Everything in the records must appear again exactly, except the images.

────────────────────────────────────────

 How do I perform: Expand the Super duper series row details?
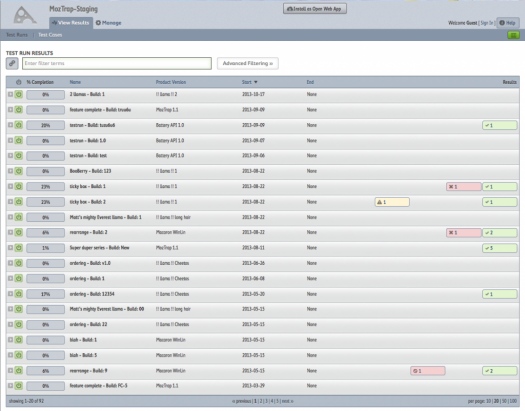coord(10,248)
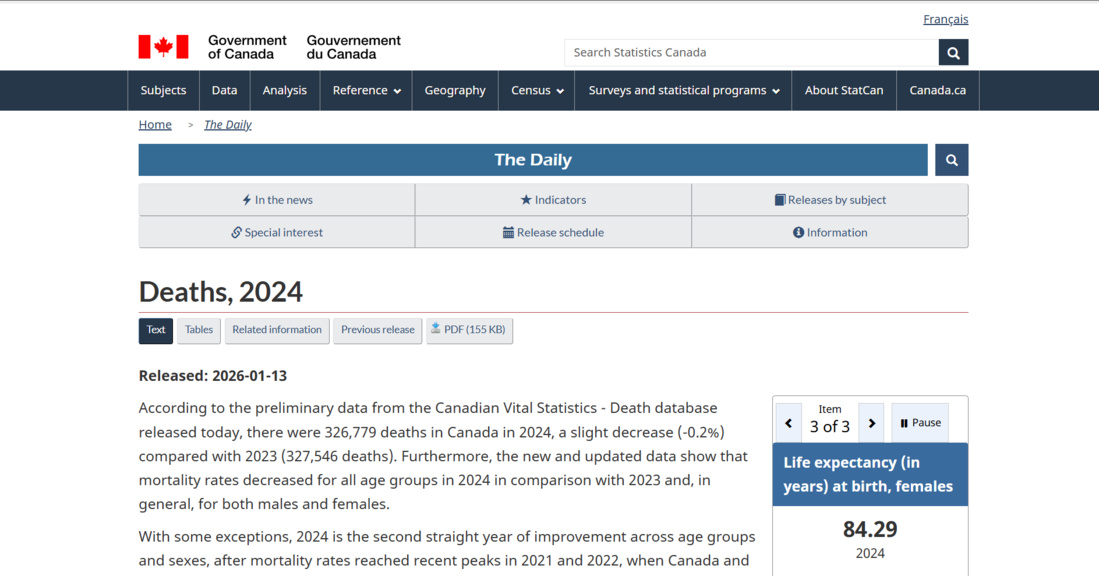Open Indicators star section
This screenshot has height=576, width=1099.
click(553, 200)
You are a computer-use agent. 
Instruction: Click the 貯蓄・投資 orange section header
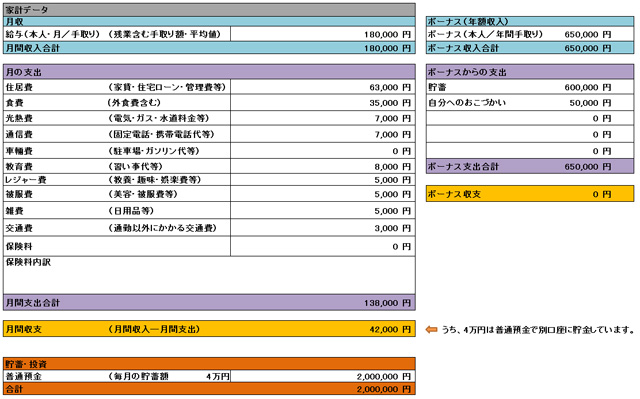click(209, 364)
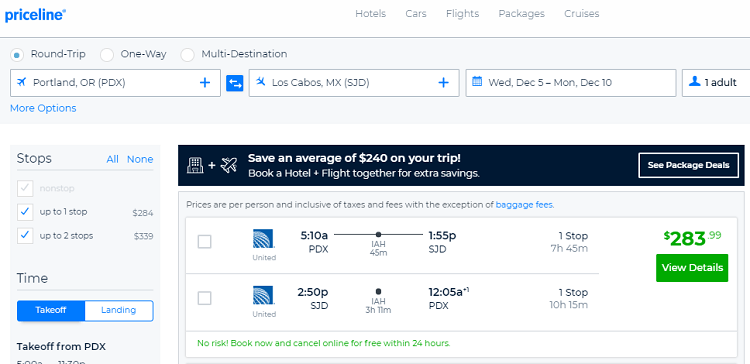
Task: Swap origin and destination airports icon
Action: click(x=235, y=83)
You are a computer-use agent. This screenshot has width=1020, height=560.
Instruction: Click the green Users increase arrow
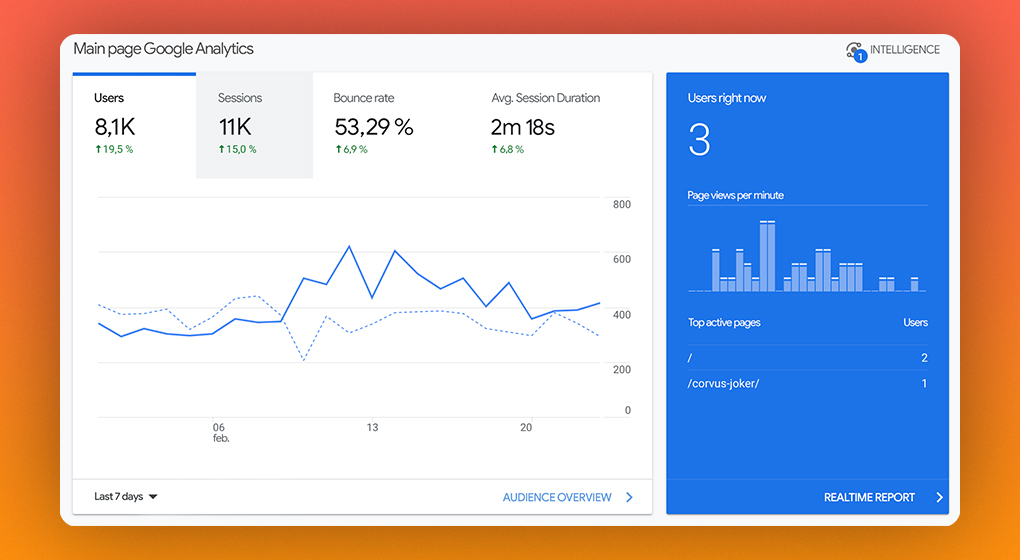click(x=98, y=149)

────────────────────────────────────────

__OUTPUT FOR THIS EXERCISE__
 How do I perform: Expand the Super duper series row details?
coord(10,248)
Open Indicators star section
This screenshot has height=576, width=1099.
click(553, 200)
You are a computer-use agent. 
Instruction: Click the 貯蓄・投資 orange section header
click(209, 364)
Task: Swap origin and destination airports icon
Action: click(x=235, y=83)
You are a computer-use agent. This screenshot has width=1020, height=560.
Instruction: Click the green Users increase arrow
click(x=98, y=149)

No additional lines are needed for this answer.